6. Cetane Number (Angka Cetane)
Pada mesin diesel kecepatan tinggi bahan bakar yang cocok digunakan adalah minyak solar. Faktor penting untuk menentukan banyaknya perbandingan kompresi maka pada bahan bakar bensin dikenal dengan istilah RON (Research Octane Number) seddangkan pada bahan bakar diesel (minyak solar) dikenal dengan istilah angka cetane (Cetane Number). 

Sifat-sifat detonasi (knocking) pada motor diesel ditunjukkan oleh angka cetane.
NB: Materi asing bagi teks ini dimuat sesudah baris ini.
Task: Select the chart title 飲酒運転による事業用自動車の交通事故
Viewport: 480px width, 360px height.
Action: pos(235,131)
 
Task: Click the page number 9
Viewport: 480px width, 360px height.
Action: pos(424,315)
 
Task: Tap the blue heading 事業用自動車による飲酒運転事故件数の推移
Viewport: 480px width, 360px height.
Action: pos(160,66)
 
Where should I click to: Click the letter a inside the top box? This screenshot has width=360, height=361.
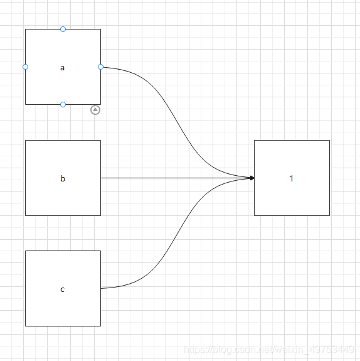click(x=62, y=68)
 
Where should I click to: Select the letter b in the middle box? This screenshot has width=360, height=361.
click(x=63, y=178)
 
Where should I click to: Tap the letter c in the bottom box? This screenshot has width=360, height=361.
click(x=62, y=289)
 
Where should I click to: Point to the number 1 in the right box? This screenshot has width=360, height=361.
click(x=292, y=178)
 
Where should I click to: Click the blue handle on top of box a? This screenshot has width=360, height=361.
click(x=63, y=29)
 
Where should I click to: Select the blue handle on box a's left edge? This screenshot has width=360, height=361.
click(x=25, y=67)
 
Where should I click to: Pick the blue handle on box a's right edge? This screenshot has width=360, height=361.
click(x=100, y=67)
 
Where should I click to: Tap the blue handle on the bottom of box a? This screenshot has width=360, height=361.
click(x=63, y=104)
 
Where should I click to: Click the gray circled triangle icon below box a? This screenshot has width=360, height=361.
click(x=95, y=110)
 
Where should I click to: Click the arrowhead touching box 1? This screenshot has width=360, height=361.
click(x=252, y=178)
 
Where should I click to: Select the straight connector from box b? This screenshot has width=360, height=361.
click(x=177, y=178)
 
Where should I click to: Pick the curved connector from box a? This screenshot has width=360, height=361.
click(x=177, y=122)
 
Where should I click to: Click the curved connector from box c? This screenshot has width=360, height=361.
click(x=177, y=233)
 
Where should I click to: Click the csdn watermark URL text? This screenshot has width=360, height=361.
click(x=269, y=350)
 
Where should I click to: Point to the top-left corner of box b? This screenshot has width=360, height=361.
click(x=25, y=140)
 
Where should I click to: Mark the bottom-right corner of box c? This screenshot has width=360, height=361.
click(x=100, y=326)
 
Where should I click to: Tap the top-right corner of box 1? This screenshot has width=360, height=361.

Semakin tinggi angka cetane pada bahan bakar solar maka solar tersebut akan lebih mudah menyala.

Untuk menentukan angka cetane digunakan bahan bakar yang memiliki nilai standar yaitu memiliki campuran dari normal cetane (C16H34) dan memiliki jangka waktu pada periode pembakaran tertunda yang sangat pendek, dengan a-methyl naptalene (C16H7CH3) dalam satuan volume. 

Bahan bakar solar yang diukur akan dibandingkan dengan bahan bakar solar dengan nilai standar lalu perbandingan angka cetane yang dikandung dibanding dengan bahan bakar standar merupakan angka cetane dari bahan bakar solar yang diukur.

Klasifikasi Minyak Solar

ASTM (American Standard Testing and Material) membagi bahan bakar solar menjadi tiga grade, yaitu :
  • Grade No.1-D : suatu bahan bakar distilat ringan yang mencakup sebagian fraksi kerosin dan sebagian fraksi minyak gas, digunakan untuk mesin diesel otomotif dengan kecepatan tinggi.
  • Grade No.2-D : suatu bahan bakar distilat tengahan bagi mesin diesel otomotif, yang dapat juga digunakan untuk mesin diesel bukan otomotif, khususnya dengan kecepatan dan beban yang sering berubah-ubah.
  • Grade No.4-D : suatu bahan bakar distilat berat atau campuran antara siatilat dengan minyak residu, untuk mesin diesel bukan otomotif dengan kecepatan rendah dengan kondisi kecepatan dan beban tetap.

Spesifikasi Mutu Minyak Solar

Bahan bakar minyak yang dipasarkan harus memenuhi persyaratan teknis tertentu sesuai dengan kebutuhan penggunaannya yang disebut dengan spesifikasi. Dalam hal ini spesifikasi teknis bahan bakar sama di setiap Negara tergantung dari jenis dan tipe kendaraan. 

Spesifikasi nasional di setiap Negara dapat sedikit berbeda, karena perbedaan kondisi negara tersebut, seperti jenis dan populasi kendaraan, ketersediaan minyak bumi sebagai bahan baku, kemampuan kilang, sistem distribusi, faktor ekonomis dan peraturan keselamatan kerja dan lindungan lingkungan.

Bahan bakar kendaraan bermotor yang dalam hal ini bahan bakar minyak solar untuk kendaraan bermesin penyalaan kompresi (compression ignition engine) yang beredar di pasaran di Indonesia diatur dan dibatasi dengan spesifikasi yang ditetapkan oleh pemerintah (Direktorat Jendral Minyak dan Gas Bumi). 

Minyak Solar Yang Beredar Dipasaran

1. Solar 48
Bahan bakar solar 48 adalah bahan bakar yang mempunyai angka setana CN (Cetane Number) minimal 48. Mutu solar 48 ini dipasaran di Indonesia dibatasi dengan spesifikasi bahan bakar minyak solar jenis 48 sesuai dengan surat keputusan Direktur Jendral Minyak dan Gas Bumi Nomor 3675K/24/DJM/2006 tanggal 17 Maret 2006.

2. Solar 51
Bahan bakar minyak solar 51 adalah bahan bakar minyak solar yang mempunyai angka setana minimal 51 dengan kadar sulfur lebih sedikit dibanding solar 48. Kandungan sulfur solar 51 ini maksimal 0,05 % m/m atau 500 ppm sedang solar 48 maksimal 0,35 %m/m atau 3500 ppm. 

Mutu minyak solar 51 di pasaran di Indonesia dibatasi dengan spesifikasi bahan bakar minyak solar jenis 51 sesuai dengan surat keputusan Direktur Jendral Minyak dan Gas Bumi 22 No.3675K/24/DJM/2006 tanggal 17 Maret 2006.